Einige kritische Stimmen hat der algerische Historiker und Autor Fatiha Boulafrad Mohamed Rafik Benaouda (in: Nègre je suis et nègre je resterai: la dernière confession d’un homme constaté et contesté, Synergies Algérie, n° 5 – 2009, S. 251-258, online) zusammengefasst. Mit teilweise erbitterter Härte wurde der Widerspruch angeprangert, der vor allem Césaire betreffen sollte. Wie konnte der gleiche Politiker, der als eminent politischer Autor nur 4 Jahre später im Discours sur le colonialisme Europa als „moralisch und geistig nicht verteidigbar“ brandmarken würde, mit vollem Ernst die Sache der Integration von Kolonien zu der europäischen Macht betreiben, die nach wie vor der Kolonisator war?

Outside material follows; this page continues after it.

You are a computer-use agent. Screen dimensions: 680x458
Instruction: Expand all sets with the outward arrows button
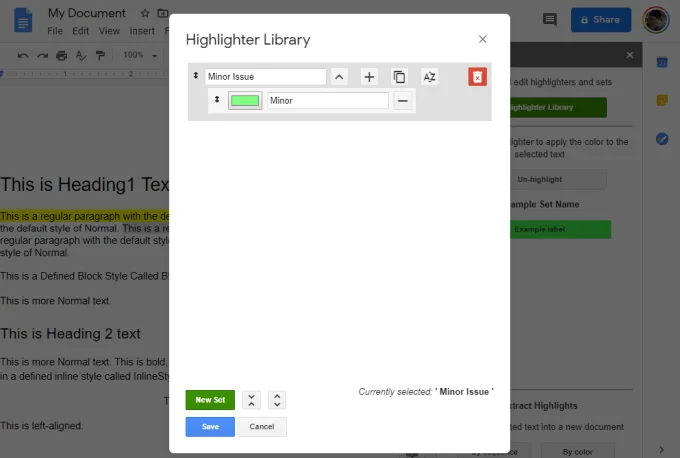pyautogui.click(x=277, y=400)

Boulafrad setzt dem den eindringlichen wie pathetisch anmutenden Satz Césaires entgegen: „Ich war Berichterstatter der Kommission [Anm.: für die überseeischen Gebiete]. Im Kopf hatte ich folgende Sache: mein Volk ist dort, es weint, es braucht Frieden, Nahrung, Kleidung usw. Kann ich da lange philosophieren? Nein.“

Er entstammt seiner letzten Veröffentlichung Négre je suis, négre je resterai (Paris 2005, siehe auch mit dem gleichen Titel das Feature von Deutschlandradio anlässlich seines Todes 2008, online), einer Sammlung von Interviews mit Françoise Vergès. Wesentlich handfester beschreibt Césaire die damalige Blickrichtung im Gespräch von 2006 (66éme anniversaire de la loi du 19 mars 1946, online) mit Paul Vergès: „Stellen sie sich Frankreich als großen Kuchen vor und dazu ein Messer, schneiden sie ihn in gleiche Stücke, das sind dann die Départements.“

Ohne Berücksichtigung der realen Situation der „alten“ Kolonien zum Zeitpunkt der Départementalisation hätte die Frage nach der Integration tatsächlich etwas „philosophisches“ und damit „brotloses“. Denn naturgemäß wird jener, der bereits teil hat an dem, was Menschen- oder Bürgerrechte genannt werden, ein anderes Verhältnis haben zu Autonomie einerseits und Assimilation andererseits als derjenige, der in eben dem System eingeschlossen ist, allerdings ohne Recht auf Teilhabe. Noch viel deutlicher wird das, wenn eine Insel nicht mehr in der Lage ist, die eigenen Leute zu ernähren. In diesem Sinne könnte die letzte Äußerung Césaires durchaus als feine Anspielung auf den Marie-Antoinette zugeschriebenen Satz verstanden werden, dass der, der kein Brot hat, Torte essen solle.